• _Extracted information_
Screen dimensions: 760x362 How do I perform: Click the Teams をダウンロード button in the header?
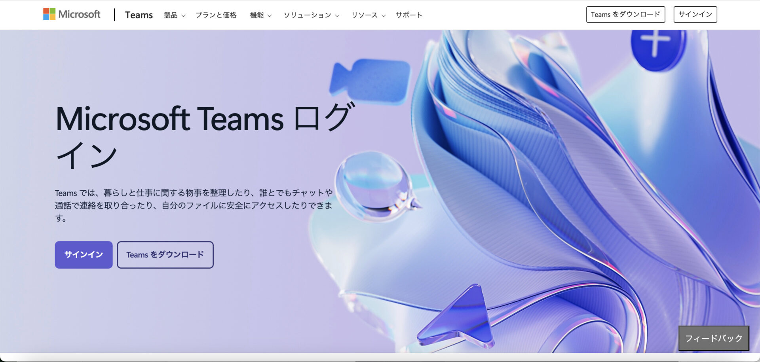pos(625,14)
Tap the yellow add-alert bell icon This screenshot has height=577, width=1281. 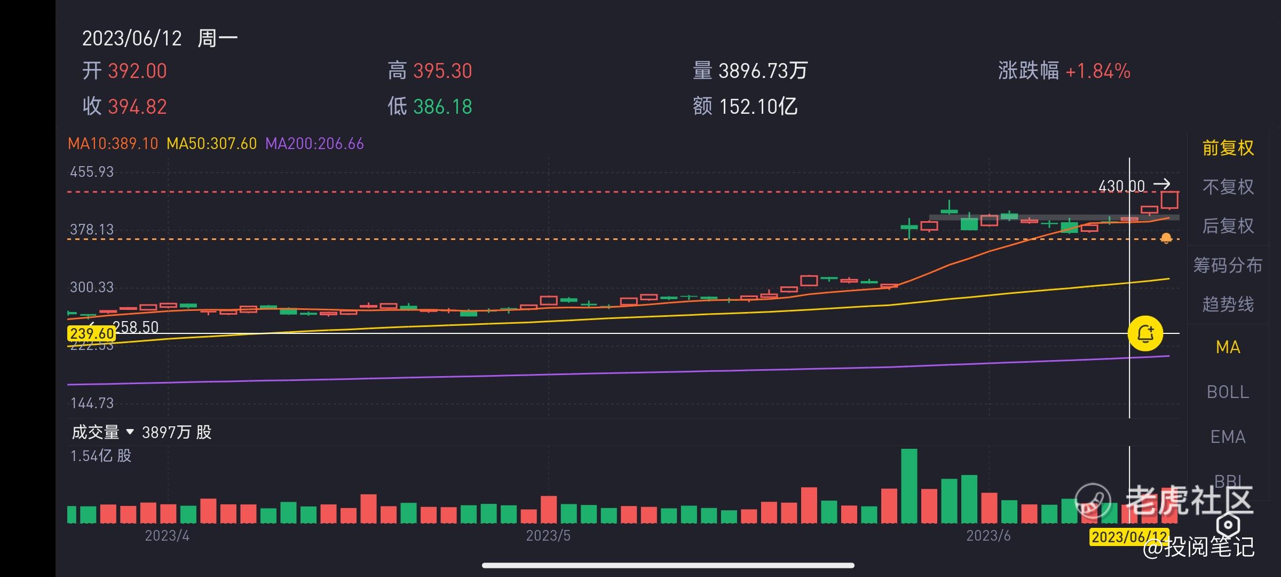[x=1145, y=334]
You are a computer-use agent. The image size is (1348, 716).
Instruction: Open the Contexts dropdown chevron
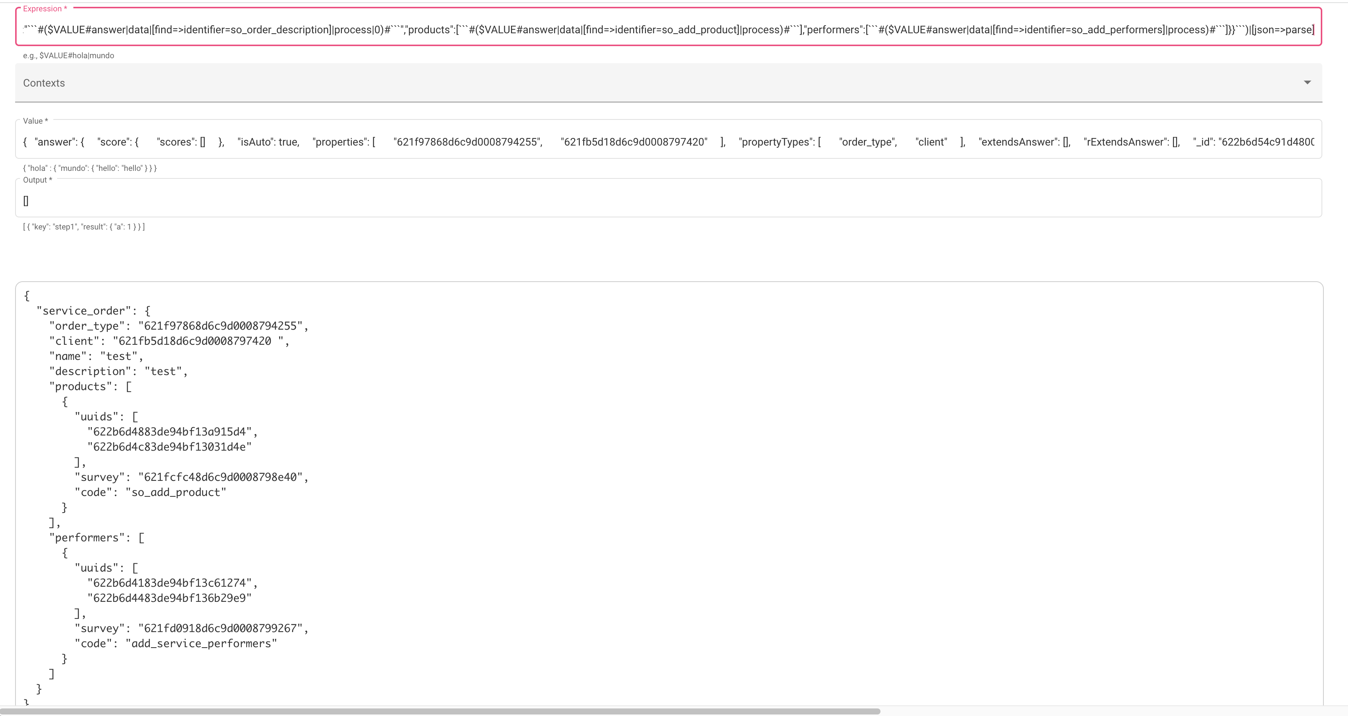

• _Work instruction_
Quote exactly, and only, the lines from the one containing "You are a computer-use" through the last line of the records above, both included; leave out any pictures.

• _Solution to this problem_
You are a computer-use agent. The image size is (1348, 716).
Instruction: Open the Contexts dropdown chevron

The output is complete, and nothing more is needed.